READING PASSAGE:
───

As I mentioned before, Poppy had seventy-two pupils and was teaching all grades in one large room. Our family lived in a small apartment above the school temporarily until the teacherage was completed, which was four months later. I must admit this house was more conveniently arranged than the one in West Ely. We had four large rooms on the first floor and three rooms on the second floor, and one room in the basement with a cement floor. This room we always kept immaculate. Having no ice nor any sort of refrigeration, one kept milk, cream, butter, etc., down in the basement or cellar as one called it. [We used] a lot of cold well water to keep the provisions fresh.
However, there were many things lacking. No furnace, only stove heat — carrying all the fuel from the basement. No bathroom nor inside plumbing — only an outside toilet just like in West Ely. Again we carried all the water for drinking and cooking from a well in the school yard. However, near the kitchen we had a pump with rainwater we used for washing clothes and scrubbing.
After several months, another baby arrived, this time a daughter whom we named Olga. Rudy was now sixteen months, and Victor twenty-eight months. However, it was encouraging to live near our families. Augusta, our niece who had just been confirmed, moved into our home [and] was of help to us during the summer months. However, she had twenty piano pupils, [and] in the same semester Gusta took more lessons at the conservatory of music at Onaga.

───

DATA EXCERPT:
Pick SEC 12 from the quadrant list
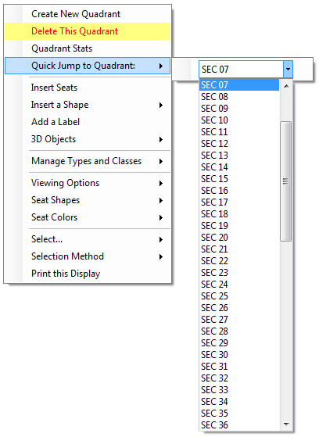 click(x=239, y=144)

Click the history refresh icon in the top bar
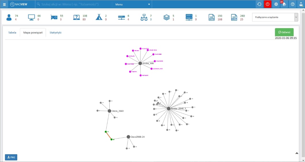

───

REQUIRED ACTIONS:
#1 Decide whether each statement below agrees with the memoir excerpt. For each, answer yes or no and quote the words of the excerpt that settle it.
(a) The family lived above the school for four months before the teacherage was completed.
(b) The house was heated by a furnace.
(c) The rainwater from the pump near the kitchen was used for drinking and cooking.
#2 Pick up the memoir excerpt after its final sentence and continue it.

ANSWERS TO THE EXERCISES:
#1
(a) Yes: "Our family lived in a small apartment above the school temporarily until the teacherage was completed, which was four months later."
(b) No: "No furnace, only stove heat — carrying all the fuel from the basement."
(c) No: "near the kitchen we had a pump with rainwater we used for washing clothes and scrubbing."

#2
In Woodworth we owned two horses, a cow and chickens. You will realize the need for two horses when I explain that it took us four hours to drive to Buckley, a distance of fourteen miles on heavy, muddy roads. Speaking of horses, I must relate an incident which occurred late one night on our way home after a visit at Teacher Bruns’ home. The automobile was a new invention, and horses especially disliked them — hence many accidents occurred. We were driving on a narrow road when suddenly a huge light appeared in the distance. I called, “Stop!” Poppy stopped so that Gusta, the three children and I could pile out of that [buggy], with blankets dragging on the ground. Each of us carried a child, and I took Victor by the hand, who was half asleep.
Poppy drove slowly ahead until he met the automobile. He then turned onto the left of the road as far as possible into weeds and grass. The horses stopped. When Poppy stepped out of the buggy, he noticed that both horses had become entangled in a wire. The only solution was to unhitch the horses, get them out of the entanglement, hitch up the horses again, get into the buggy, turn around, and pick up the family. A nightmare!
The people in Woodworth talked no English, only low German. Neither Poppy nor I could speak their language, however the pastor and teachers spoke high German. The people were very hospitable. We were invited out to dinner almost every Sunday, sometimes two or three invitations on the same day. These always included the suppers.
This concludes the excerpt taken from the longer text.